To have a meaningful dialogue, we need to understand how people think about moral issues. In this case, philosophy reflects human psychology, so Greene draws on insights in psychology as well as those in modern ethical philosophy. Greene distinguishes between two distinctly different patterns of ethical thought, which interestingly also reflect the different philosophical schools of thought about how to approach ethics.
Most people form moral judgments quickly, without a lot of thought, based on their intuitions of what is right and wrong. Greene compares this to the “point and shoot” setting on your camera. You form an image of the possible action (say, killing someone) and immediately and intuitively form a judgment about it — killing is wrong, lying is wrong, and so forth. But in other cases, we hesitate, and try to sort things out. What will be the consequences of my action? This is the “manual setting” of your moral judgment.

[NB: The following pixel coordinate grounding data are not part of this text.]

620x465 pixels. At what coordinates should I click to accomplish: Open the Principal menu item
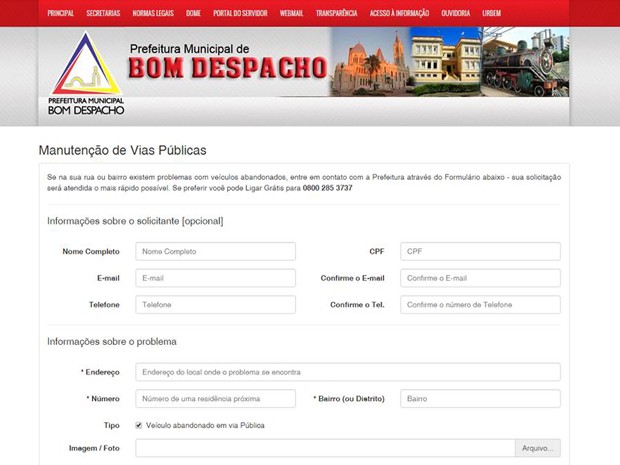(x=60, y=13)
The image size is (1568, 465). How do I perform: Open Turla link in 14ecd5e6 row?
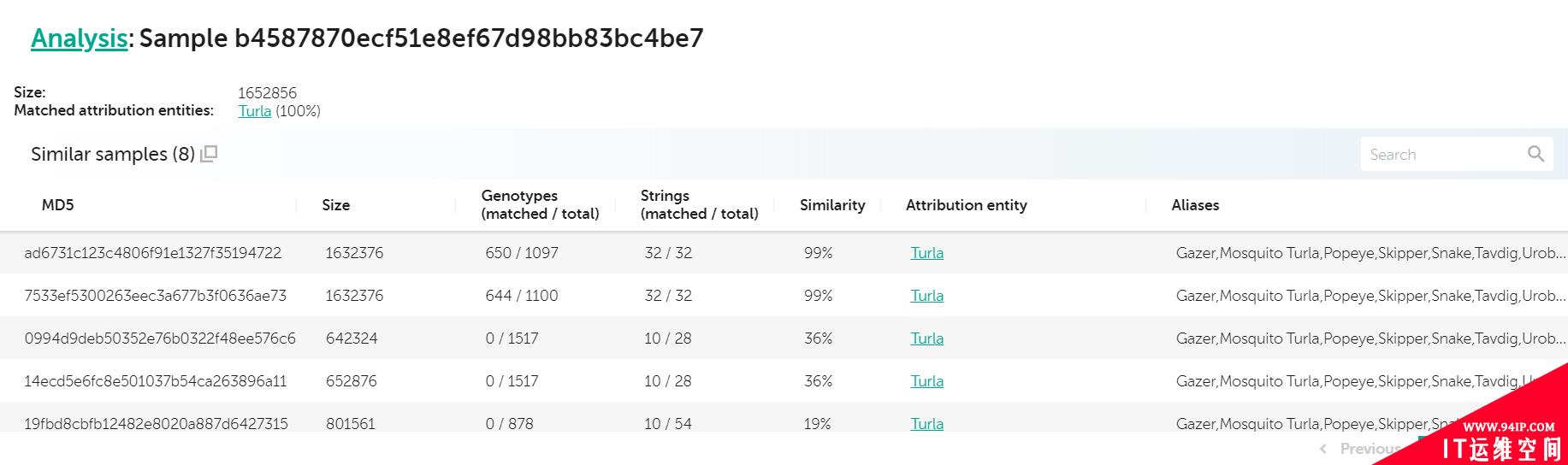click(x=927, y=381)
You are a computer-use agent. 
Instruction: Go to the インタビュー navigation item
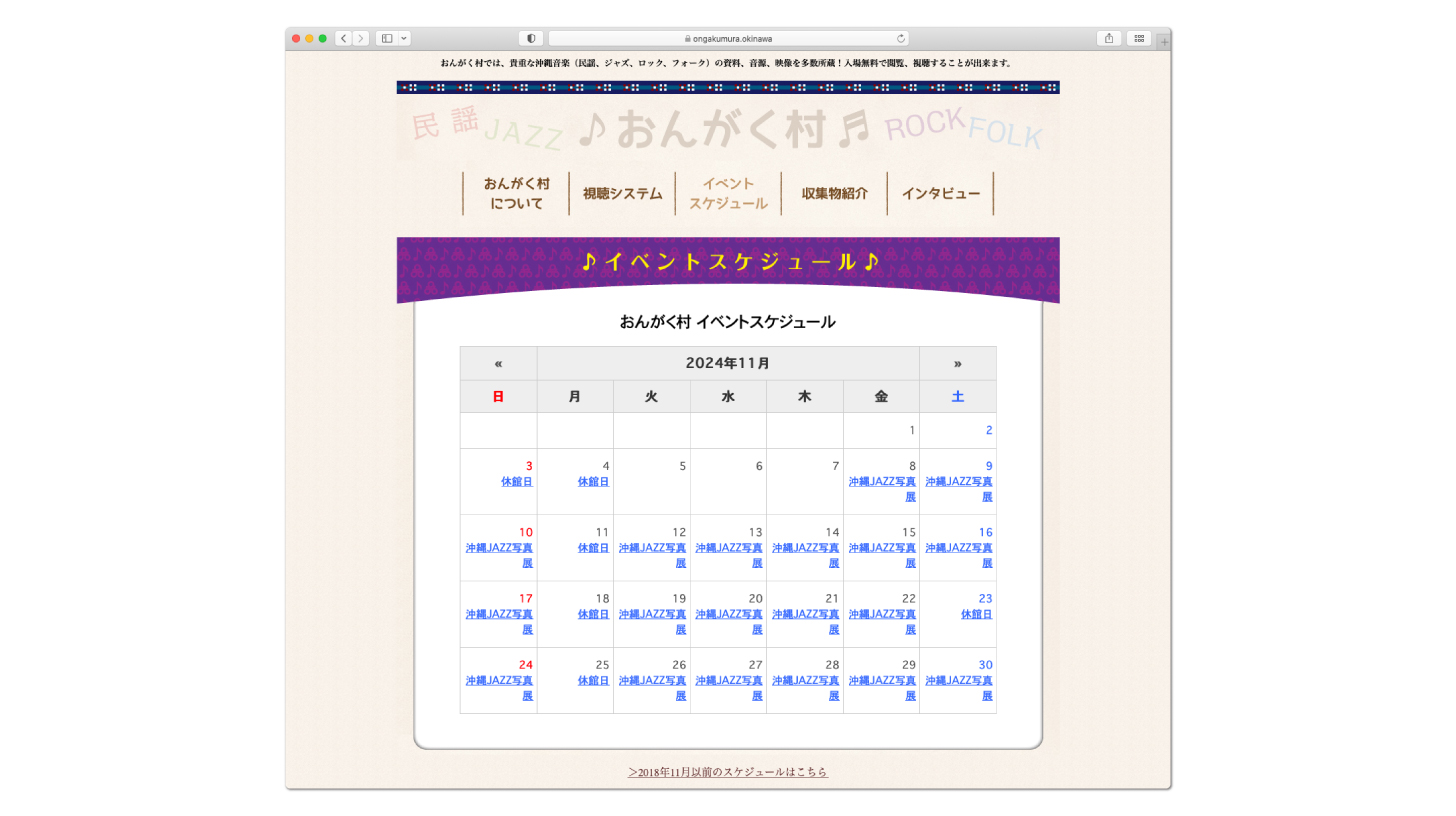point(940,194)
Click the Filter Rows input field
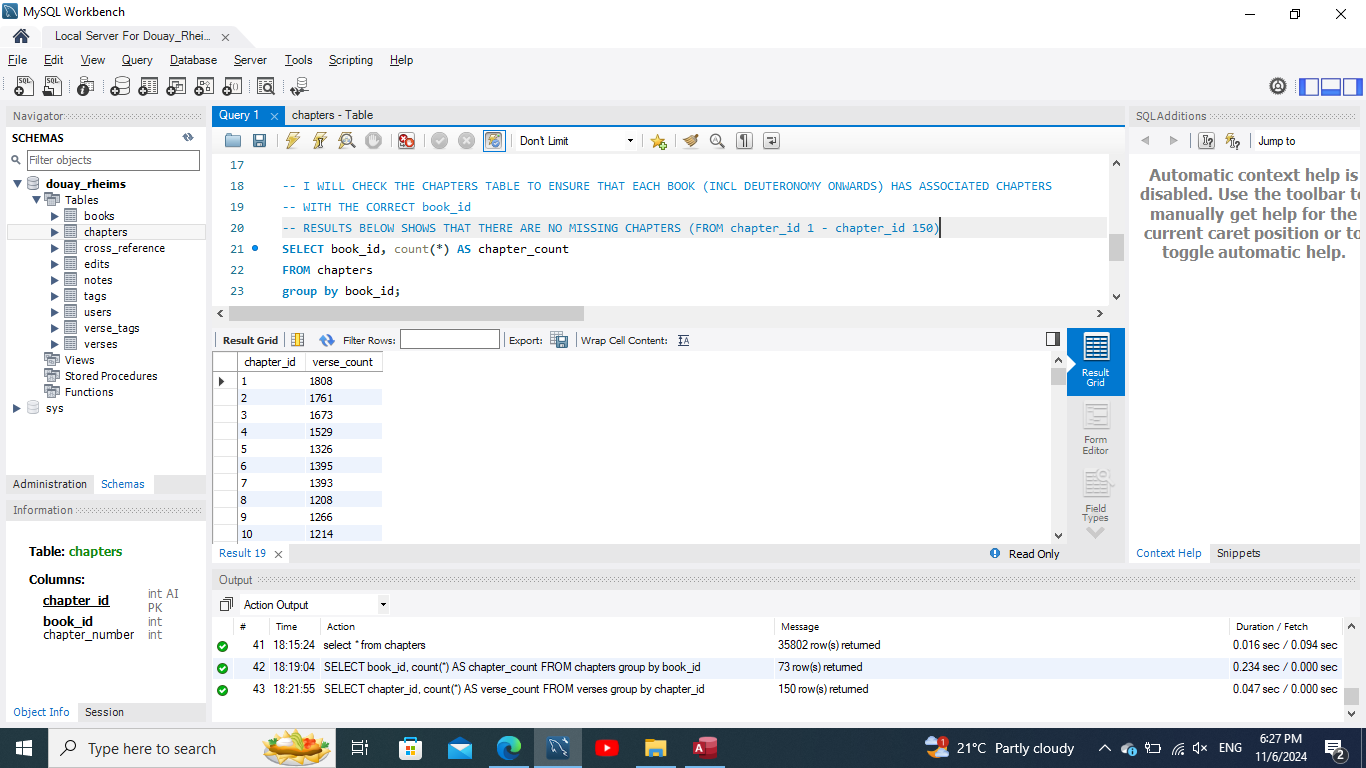 tap(449, 340)
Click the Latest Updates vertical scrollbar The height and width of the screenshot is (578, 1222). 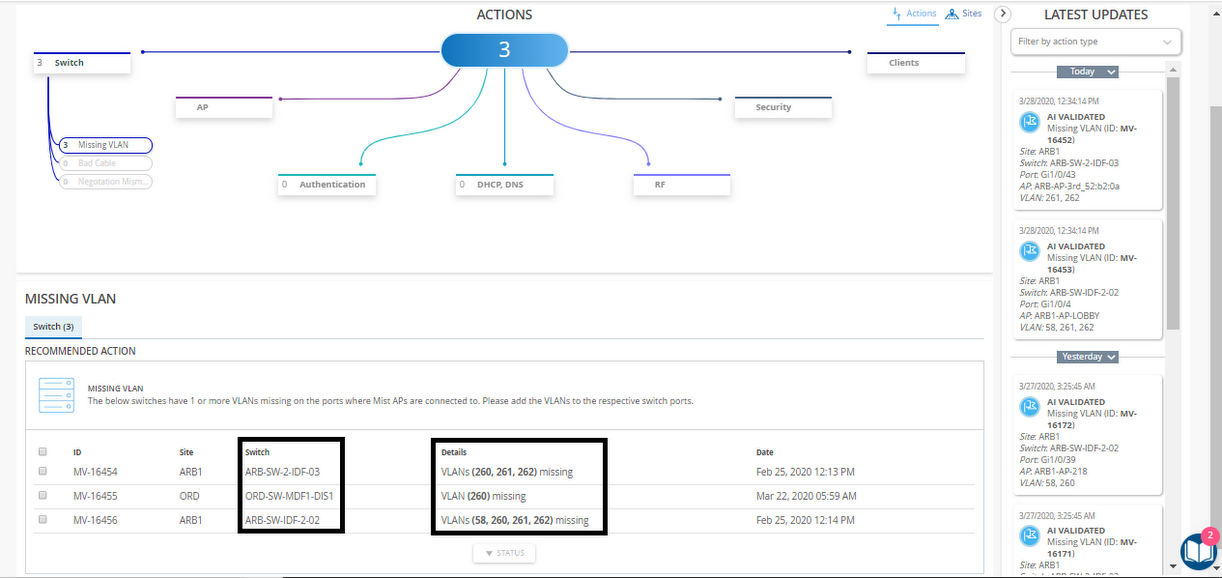coord(1175,200)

These two approaches — the quick, intuitive method and the slow, deliberative one — reflect the two chief schools of moral philosophy. There are the Kantians and those arguing for “rights” or universal principles. But there are also those who argue more flexibly in favor of evaluating an action based on its consequences, the “utilitarians” like John Stuart Mill and Jeremy Bentham. Give yourself extra credit if you know that Peter Singer argues in favor of animal liberation on utilitarian grounds, but that Tom Regan argues much the same position on the grounds of rights — “animal rights.”
Most of the time, these kinds of philosophical debates don’t carry much practical significance. But they do become a big deal when different moral tribes interact. This is the tragedy of modern philosophy — not that people lack morality, but that their moral systems are in conflict. Fundamentalists in the U. S. don’t want their children to learn basic biology, while the law commands it — or vice versa, secularists want their children to learn basic biology, but the state forbids the teaching of evolution. Some moral tribes are more individualistic, others more communitarian, still others more (or less) traditional, and so forth.
The intuitive, “point and shoot” morality doesn’t really help us here. Cultures tend to take their own cultural values as intuitive, and then are shocked — shocked! — when other cultures don’t share them. If we want to have a respectful dialogue about different moralities, utilitarianism — the theory that the best action is what has the best consequences — is the “meta-morality” that provides the basis for doing this.
This is an important and valuable book, but it raises some issues which I don’t think the author intended to raise. The main question I’d have for Greene is, what does he think the practical application of this knowledge is? Where, exactly, is Greene taking us? Does he want us to talk to fundamentalist Christians in Kansas that want to prohibit evolution, or to Marxist guerrillas in South America? And what implications do these ideas have for veganism, or the environmental movement, or other movements for social change?
Greene has some good ideas, but I’m not convinced that the case for utilitarianism is quite this straightforward, even on a pragmatic level. If he had tried to explore some of these practical questions, taking some basic liberal issues like (say) evolution and climate change and then trying to apply his principles, the book might have taken a very different direction.
How, for example, would Greene’s ideas apply to the struggle for racial equality in the 1950’s and 1960’s? I’m sure that Dr. Martin Luther King, Jr., behind the scenes, tried to cajole Southern whites by appealing to their practical side. But this utilitarian approach was only part of the story, and not the most important part. King didn’t say, “I have looked at the benefits of racial equality, and they are far more numerous than the disadvantages”; he said instead, “I have a dream.” He appealed to a basic moral intuition, that racial discrimination is hideous and wrong. He needed to rally his supporters to make sacrifices to advance the cause of racial equality.
Greene has some good insights into the different ways that we talk and think about morality, but there is more here than meets the eye. If he had looked at some possible practical applications for his ideas, it’s possible that his book might have taken a somewhat different turn.